Salt-Affected Soils
Field Results & Agronomic Interpretation
Improving soil function and plant response over time.
Salt accumulation in soils can restrict water uptake, impair root function, and reduce pasture or crop performance. In some farming systems, elevated sodium levels develop gradually and are often identified only once soil structure and plant response begin to decline.
Field observations using DCT products have shown meaningful changes in soil sodium levels over time, alongside improvements in overall soil function and plant response.
Field observation summary
Soil testing conducted over multiple seasons showed a progressive reduction in measured soil sodium levels where DCT products were used consistently as part of a broader soil management programme.
Initial soil testing indicated elevated sodium levels that exceeded commonly accepted agronomic thresholds.
After one year, follow-up testing showed a clear reduction in soil sodium concentration.
After two years, sodium levels continued to decline, moving closer to a functional range for productive soils.
These changes were observed alongside improvements in soil condition and plant performance, suggesting improved soil function rather than a short-term chemical effect.
Evidence context
Important context
These observations are based on field soil testing and monitoring over time. While outcomes align with established agronomic principles, results will vary depending on soil type, climate, management history, drainage, and application approach.
The outcomes described here should be viewed as supportive evidence, not guaranteed results.
Agronomic interpretation
How this fits with known soil science
Salt-affected soils typically suffer from more than just elevated sodium levels. Excess sodium influences:
Soil structure and aggregation
Water infiltration and drainage
Root zone aeration
Nutrient availability and uptake
From an agronomic perspective, reducing the impact of sodium in soil is closely linked to improving overall soil function. Supporting biological activity, root growth, and nutrient cycling helps encourage downward movement of salts through the soil profile while reducing their concentration in the active root zone.
Improved soil structure also plays a role, allowing water to move more freely through the profile rather than pooling or evaporating at the surface, where salts can accumulate.
Where this fits in the farming system
These results were achieved as part of an integrated soil and pasture management approach.
Biological support products do not replace good agronomic practice, drainage management, or nutrient planning.
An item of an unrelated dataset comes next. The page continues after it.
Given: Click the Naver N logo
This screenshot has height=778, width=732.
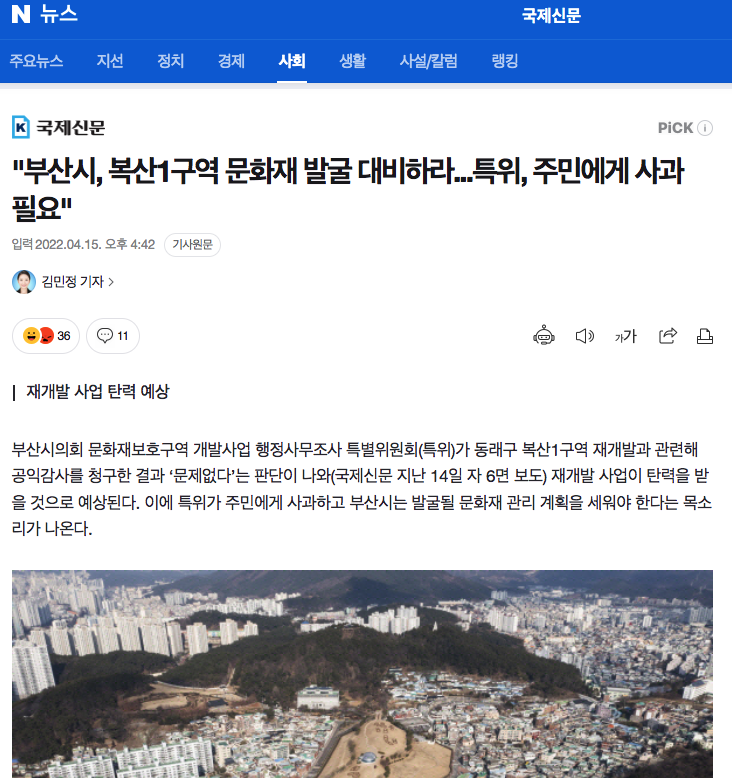Looking at the screenshot, I should pyautogui.click(x=21, y=14).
Instead, they work alongside these practices to support soil processes that influence long-term soil resilience and function.
In salt-affected situations, this system-based approach helps soils respond more effectively to rainfall, irrigation, and normal farming operations over time.
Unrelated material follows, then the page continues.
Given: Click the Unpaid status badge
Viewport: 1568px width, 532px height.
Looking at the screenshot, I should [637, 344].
Products used in the system
The following products were used to support soil function and plant response in salt-affected conditions:
Lazerhume
Supports soil biological activity and nutrient cycling, contributing to improved soil structure and root zone function.
Restore
Provides additional biological support in stressed soils, helping improve soil resilience and recovery.
Optimise iO
Supports microbial processes and nutrient availability, contributing to more balanced soil conditions over time.
These products were applied as part of a broader management programme rather than as a standalone intervention.
Agronomy insight
Agronomy insight
Changes in soil performance are often driven by cumulative improvements rather than single actions. Supporting biological activity and root zone processes can influence how salts, nutrients, and water move through the soil profile. Over time, this can lead to measurable changes in soil chemistry and improved plant response.
When this approach has limits
This approach may have limited impact where:
Soils have extremely high sodium levels
Drainage is severely restricted
Physical compaction prevents water movement through the profile
Short timeframes are expected for change
In these situations, additional management strategies may be required. Even then, supporting soil biological and root zone processes can still contribute to longer-term improvement.
Key takeaway
Reducing the impact of salt in soils is not about a single fix. Field observations show that supporting soil function over time can lead to measurable reductions in soil sodium and improved plant response. Used as part of an integrated farming system, DCT products help support the processes that allow soils to function more effectively under saline stress.